Uma vez ouvi de um médico amigo muito querido: atender ao SUS é uma missão!
O médico habitualmente transita numa zona muito tensa e muito difícil, muitas vezes com o paciente entre a saúde e a morte. Sempre mirando na saúde e no sucesso do resultado, mas muitas vezes não conseguindo segurá-lo nesse caminho. Num outro dia em que ouvi um médico numa palestra falar sobre a gratidão, foi que percebi a resposta à pergunta. Aí estava a chave!
É realmente uma missão. Encaro dessa forma. Não só porque é a única forma de se justificar trabalhar em condições inadequadas e com remuneração ruim. Nem só porque acredito que, de fato, temos uma contrapartida moral de devolver em forma de tratamento o que nos foi ensinado por essa população sofrida que de maneira muito sublime nos permitiu em algum momento a honra de aprender medicina com eles.
Mas, principalmente porque são esses pacientes que dependem do SUS, simples e carentes, desprovidos de condições econômicas, que não se contaminaram com a complexidade dos relacionamentos sociais, os que têm mais facilidade de expressar com clareza e simplicidade um dos sentimentos mais nobres que se pode ter: a gratidão. E é, em última análise, a gratidão dos pacientes o combustível que move nossos motores.

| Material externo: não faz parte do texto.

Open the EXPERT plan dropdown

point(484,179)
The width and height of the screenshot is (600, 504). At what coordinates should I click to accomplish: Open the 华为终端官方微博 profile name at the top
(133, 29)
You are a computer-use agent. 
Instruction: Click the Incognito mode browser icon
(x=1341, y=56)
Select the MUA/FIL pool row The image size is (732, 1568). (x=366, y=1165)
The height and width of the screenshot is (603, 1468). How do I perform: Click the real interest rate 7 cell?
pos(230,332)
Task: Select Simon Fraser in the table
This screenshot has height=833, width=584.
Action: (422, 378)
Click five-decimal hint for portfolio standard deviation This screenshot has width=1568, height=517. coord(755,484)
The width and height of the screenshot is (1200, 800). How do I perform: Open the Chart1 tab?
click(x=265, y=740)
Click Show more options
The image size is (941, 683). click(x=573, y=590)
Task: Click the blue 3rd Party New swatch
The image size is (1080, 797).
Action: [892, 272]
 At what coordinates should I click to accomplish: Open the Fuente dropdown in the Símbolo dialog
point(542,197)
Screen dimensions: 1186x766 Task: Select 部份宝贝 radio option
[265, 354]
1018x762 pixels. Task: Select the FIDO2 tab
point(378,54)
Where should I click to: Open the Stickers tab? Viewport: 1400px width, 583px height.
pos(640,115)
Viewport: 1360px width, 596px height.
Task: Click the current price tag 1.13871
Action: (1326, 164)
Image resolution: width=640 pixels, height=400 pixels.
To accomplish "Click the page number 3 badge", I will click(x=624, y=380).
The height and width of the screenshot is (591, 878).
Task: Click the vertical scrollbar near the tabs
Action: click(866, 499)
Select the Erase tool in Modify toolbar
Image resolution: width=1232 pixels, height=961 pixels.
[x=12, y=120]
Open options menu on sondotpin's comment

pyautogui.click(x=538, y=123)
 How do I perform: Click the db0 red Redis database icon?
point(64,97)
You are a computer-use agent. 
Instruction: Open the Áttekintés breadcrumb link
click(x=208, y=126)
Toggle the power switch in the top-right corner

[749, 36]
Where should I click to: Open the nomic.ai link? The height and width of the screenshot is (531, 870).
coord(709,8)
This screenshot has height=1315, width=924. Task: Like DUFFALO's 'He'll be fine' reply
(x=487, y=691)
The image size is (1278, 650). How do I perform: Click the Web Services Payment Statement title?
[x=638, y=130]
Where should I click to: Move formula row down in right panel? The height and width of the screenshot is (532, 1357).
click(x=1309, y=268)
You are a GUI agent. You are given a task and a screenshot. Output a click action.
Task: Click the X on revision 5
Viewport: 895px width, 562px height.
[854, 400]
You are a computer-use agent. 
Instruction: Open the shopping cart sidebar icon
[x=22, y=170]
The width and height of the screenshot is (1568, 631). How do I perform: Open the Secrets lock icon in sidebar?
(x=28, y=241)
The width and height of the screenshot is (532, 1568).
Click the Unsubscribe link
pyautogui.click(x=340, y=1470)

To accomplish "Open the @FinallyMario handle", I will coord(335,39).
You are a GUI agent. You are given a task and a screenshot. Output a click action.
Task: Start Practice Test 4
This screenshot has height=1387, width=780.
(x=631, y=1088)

O médico é um ser humano, que se emociona com as complicações de tratamento e eventualmente com perdas, especialmente aquelas que poderiam ser evitadas num contexto fora do que o SUS nos oferece de condições. E por isso o pagamento para essa dedicação tem que ser muito potente, muito intenso e muito alto. Não há dinheiro que esteja à altura, e apenas o sentimento muito forte e muito nítido de gratidão do paciente é capaz disso. Eu tenho pacientes muito simples, mas que se esmeram em mostrar a sua gratidão. Algumas vezes gratidão vem pelo resultado de um tratamento, mas quase sempre não depende do resultado, mas de proximidade e respeito com que foi tratado.
Uma senhora me levava sempre um maço de rúculas da sua horta junto com 2 ou 3 balas, mesmo que não tivesse consulta. Outra me retribuiu o tratamento com uma carta escrita à mão com 3 ou 4 linhas de caligrafia trêmula e irregular, que sei terem sido difíceis de escrever, mas muito verdadeiras. Em outra ocasião um marido em lágrimas me abraçou longa e silenciosamente após receber a notícia de que a cirurgia de sua esposa havia corrido muito bem.
Uma outra, num momento em que percebeu que seu câncer não a pouparia por muito tempo, retirou seu anel do dedo para que eu colocasse nas mãos da minha filha, em retribuição ao cuidado que tivemos com ela (mal sabem eles o tamanho do prazer que o médico tem de poder interferir positivamente, trazendo cura, ou ao menos conforto, às suas vidas...). Nunca houve a necessidade de demonstrar com espetáculos, ou grandes presentes. Esses anos todos de prática médica mostraram que a gratidão menos ruidosa, muitas vezes silenciosa, é linda e mais do que suficiente. São sinais de que a nossa inegável missão com o atendimento ao SUS vem sendo cumprida de acordo.
Todos esses atos maravilhosos e simples de demonstração de sentimentos, que são muitas vezes difíceis de nominar, trazem também a nós muita emoção e sensação de gratidão. E esse é um sentimento difícil de se explicar para quem não é médico.
A gratidão é um sentimento que só traz coisas boas pra qualquer pessoa e que deve ser sempre cultivado por isso.
Foi nesta hora que meu pensamento voltou a sala da escola e pensei:
Nós médicos, somos viciados em gratidão.